Multiplexed DIA has recently shown great potential to increase throughput and depth. To analyze such data, identifications must be transferred between the channels, which involves an additional channel FDR. We benchmarked it to a DIA dataset in which HeLa cells were labeled as heavy and light using stable isotope labeling by amino acids in cell culture (SILAC) and analyzed on a QE-HFX (Extended Data Fig. 9). Proportions of identifications in ‘light only’, ‘heavy only’ and ‘light and heavy’ were very similar to the previous DDA and DIA results, validating our channel FDR. Interestingly, on the same data, the absolute number of identified peptides was threefold higher than in the original paper, reflecting advances in DIA search over the last years in general and specifically in alphaDIA.
To date, fully predicted libraries address many of the needs of DIA workflows but their pretrained prediction models are still best suited to the sample and instrument types that were used in training.

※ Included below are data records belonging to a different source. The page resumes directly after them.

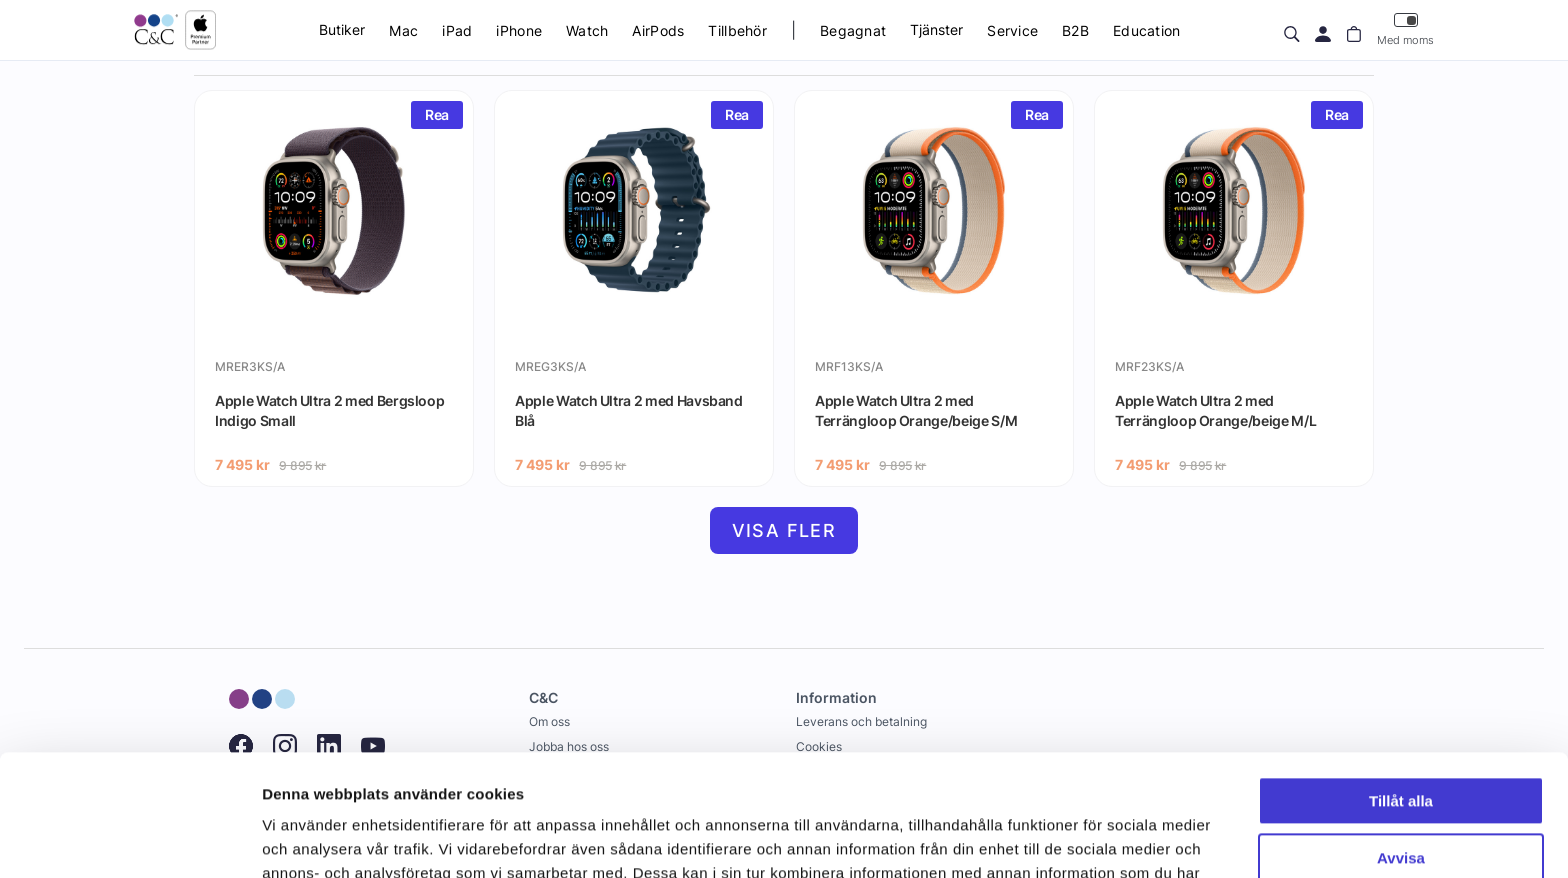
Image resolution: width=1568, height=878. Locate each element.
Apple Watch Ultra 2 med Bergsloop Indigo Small (329, 410)
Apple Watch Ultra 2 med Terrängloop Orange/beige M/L (1215, 410)
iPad (457, 30)
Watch (587, 30)
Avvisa (1401, 743)
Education (1147, 30)
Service (1012, 30)
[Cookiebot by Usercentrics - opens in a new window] (129, 839)
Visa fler (784, 530)
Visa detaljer (306, 838)
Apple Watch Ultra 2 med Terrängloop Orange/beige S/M (916, 410)
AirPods (658, 30)
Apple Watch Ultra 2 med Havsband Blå (629, 410)
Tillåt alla (1401, 687)
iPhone (519, 30)
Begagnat (853, 30)
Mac (403, 30)
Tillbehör (737, 30)
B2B (1075, 30)
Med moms (1405, 29)
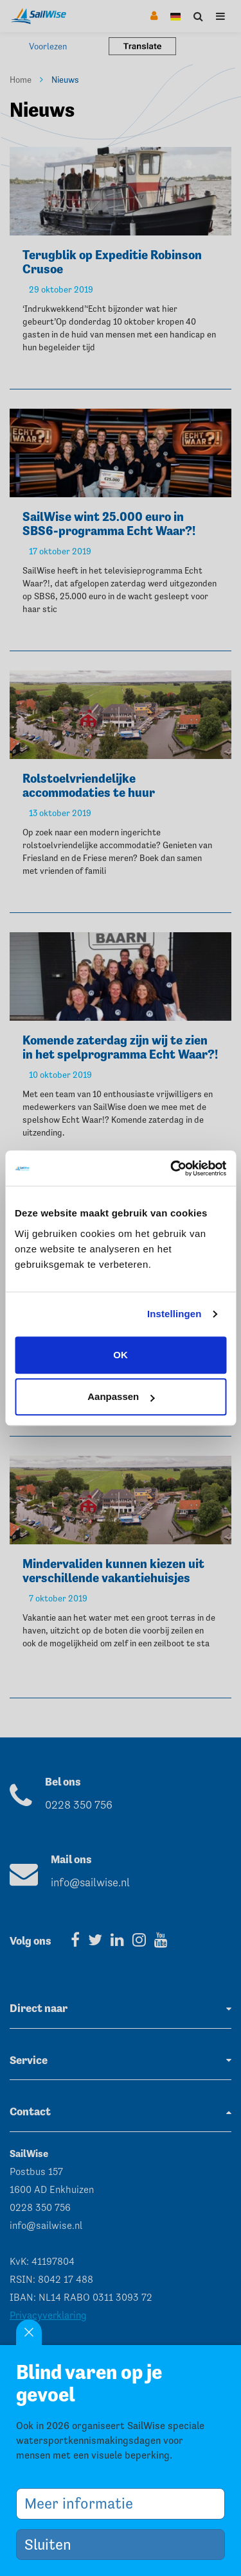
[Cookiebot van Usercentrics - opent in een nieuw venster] (171, 1168)
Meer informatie (83, 2503)
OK (120, 1354)
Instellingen (174, 1313)
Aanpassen (120, 1396)
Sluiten (52, 2544)
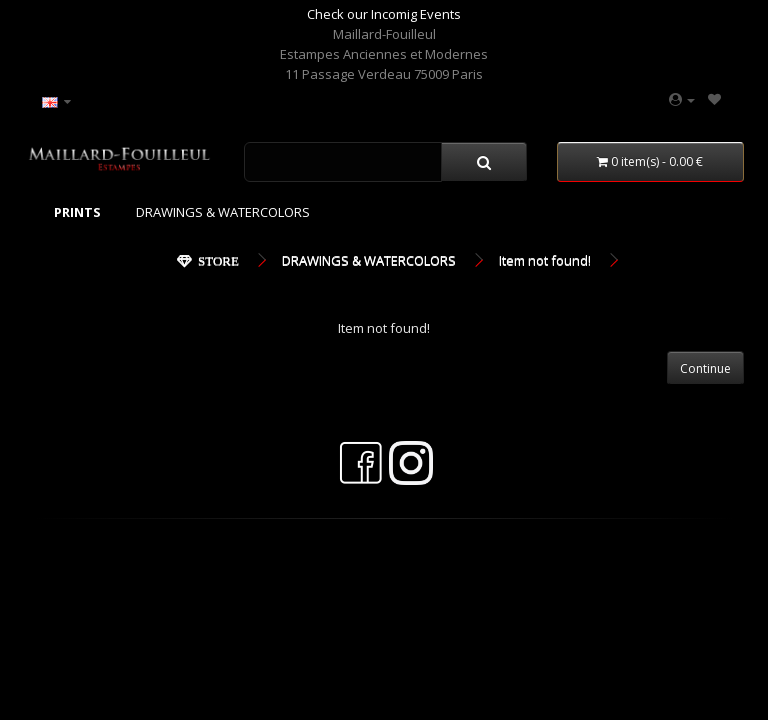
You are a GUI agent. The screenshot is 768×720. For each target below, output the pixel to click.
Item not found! (545, 260)
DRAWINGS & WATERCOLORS (223, 212)
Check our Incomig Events (384, 14)
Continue (705, 368)
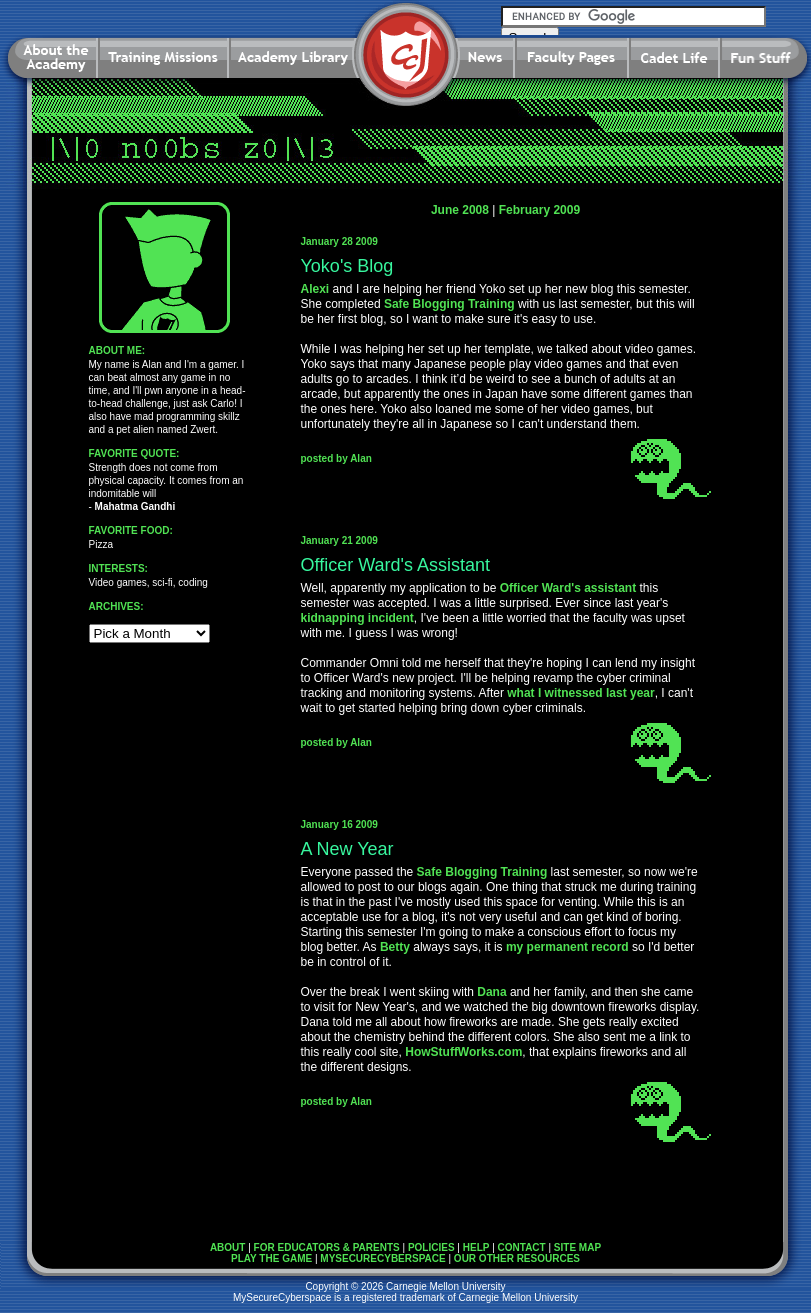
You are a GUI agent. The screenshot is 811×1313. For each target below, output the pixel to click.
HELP (476, 1247)
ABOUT (228, 1247)
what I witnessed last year (580, 693)
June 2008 (460, 210)
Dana (491, 992)
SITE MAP (577, 1247)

This makes it necessary to train custom models for different situations (for example, PTMs), as they generally change retention and fragmentation behavior compared to the unmodified peptide. We reasoned that close integration of prediction by deep learning and the search engine might have the potential learn to adapt to such differences, an approach that we call DIA transfer learning. The subsequent search with alphaDIA confidently identified precursors and their spectra were first collected into a training dataset. The general pretrained models for retention time, fragmentation spectra and charge were fine-tuned on the experiment-specific training dataset (Fig. 6a,b). This resulted in a custom model, reflecting the behavior of peptides on the individual LC-MS setup. A hold-out validation and test dataset ensured generalization and prevented overfitting.
To assess the potential of transfer learning, we first applied it to a dataset of dimethylated HeLa peptides, an example of a modification that is known to alter retention times and fragmentation behavior (Methods and Fig. 6c). We found that transfer learning accurately modeled the effects of the lysine and N-terminal dimethylation on retention time behavior, improving R from 0.69 to 0.99 (Fig. 6d-i).
Using the transfer learned model resulted in a total of 96,000 unique precursor and 8,613 protein identifications, a 48% increase over the 65,000 precursors identified without transfer learning and a 25% increase in protein groups (Fig. 6d,e and Supplementary Fig. 5). This gain in identifications is driven additively by both improved predictions of retention times from a median prediction error of 317 s down to only 11 s and an increase in the median correlation to predicted spectra from 0.5 to 0.85 (Fig. 6g,h).
Given these large improvements, we wished to ascertain that they were not the result of overfitting, despite the use of a hold-out validation and test dataset. Similarly to before, we used entrapment with the Arabidopsis proteome library followed by transfer learning with all precursors, including false-positive Arabidopsis hits (Extended Data Fig. 10a). Remarkably, even successive rounds of transfer learning led to more confident precursors identifications and <0.5% false Arabidopsis identifications at 1% FDR (Extended Data Fig. 10b-d). Upon inspection, we found that predictions of target hits showed substantial improved agreement with observed data, whereas the opposite was true of false-positive Arabidopsis hits (Extended Data Fig. 10e-g). This implies that end-to-end transfer learning generalizes to the peptide behavior in the actual experiment, improving identifications and control of false discoveries at the same time.